While some participants said they wanted their families to know what was going on, many said they would tell only their children and leave it to their children to tell the grandchildren, Frazier notes.

— Another concern expressed by older adults was that the informed consent process be communicated on an individual basis. The participants expressed an interest in hearing stories and seeing pictures to illustrate what was being told, Frazier says.

"Principal investigators need to be aware that this population is very vulnerable, particularly in an acute care setting, and they need to take more time with them," Frazier says. "Use less or no medical jargon, and they like the use of stories to explain things."

For example, a story might tell of a lady who had this type of disease with this genetic variation, and she went on to do fine, while another person with similar disease didn’t do as well, Frazier says.

— A common phrase that came up with older adults was "acting my age," Frazier says.

"They used that term a lot," Frazier says. "’At my age,’ they’d say, they’d want to give back to society, and developmentally, this was appropriate for their age."

Their motivations for considering participating in research were altruistic, and this also makes them vulnerable, Frazier notes.

"They were not interested in genetic tests for clinical testing only, but were interested in something that could help future generations," Frazier says. "It’s a good reason for participating, but we need to be sure they understand the risks and benefits to them and to their family members."

One other finding of the focus group study is that the older people were concerned that their blood samples might be used for something they didn’t want them to be used for or that they would be subjected to bad needles, Frazier says.
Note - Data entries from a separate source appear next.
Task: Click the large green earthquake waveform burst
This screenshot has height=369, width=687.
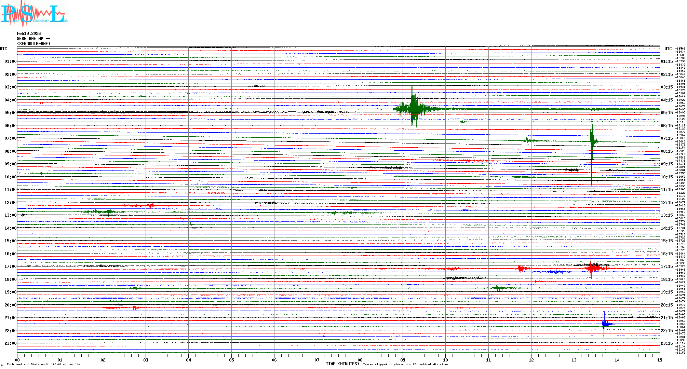Action: point(413,109)
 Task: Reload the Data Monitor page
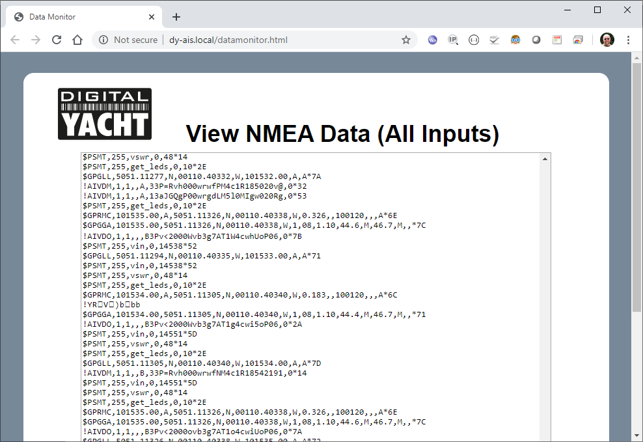(x=57, y=40)
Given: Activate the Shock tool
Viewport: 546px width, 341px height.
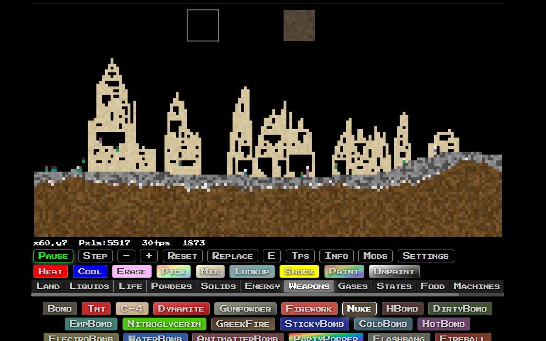Looking at the screenshot, I should [299, 271].
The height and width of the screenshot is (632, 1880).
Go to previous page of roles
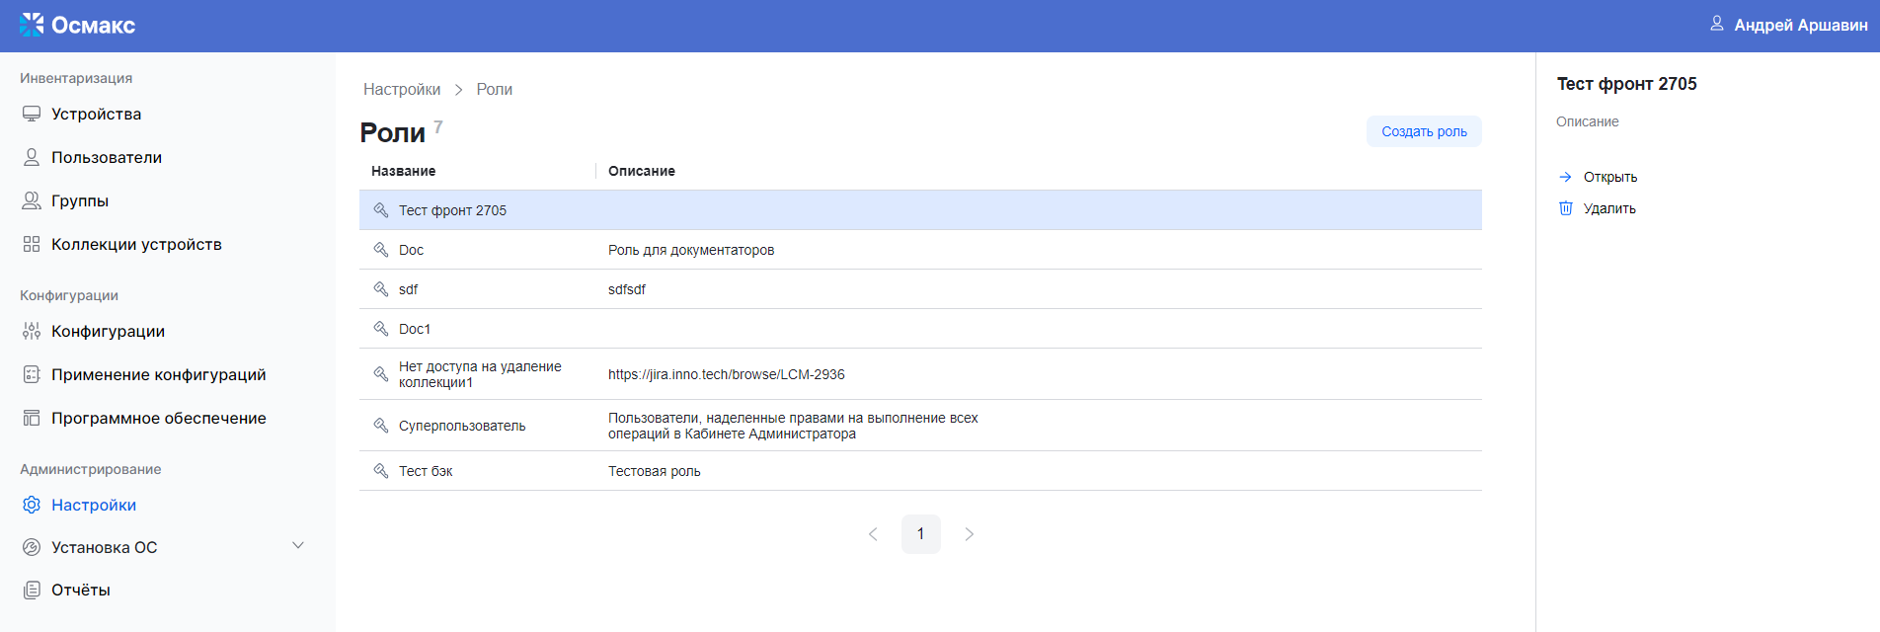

"I never would have thought about that as a concern," she notes.

"They also didn’t want information asked of them that was too personal, and they were concerned about the lack of transportation and parking costs," Frazier adds.

What these findings suggest is that clinical trial coordinators and investigators need to keep the informed consent process simple, allowing plenty of time for older subjects to ask questions, Frazier says.

"I think that older people tend to trust more and tend to like people in authority to be more directional, and they tend to trust other people to make decisions for them more than younger populations," Frazier says.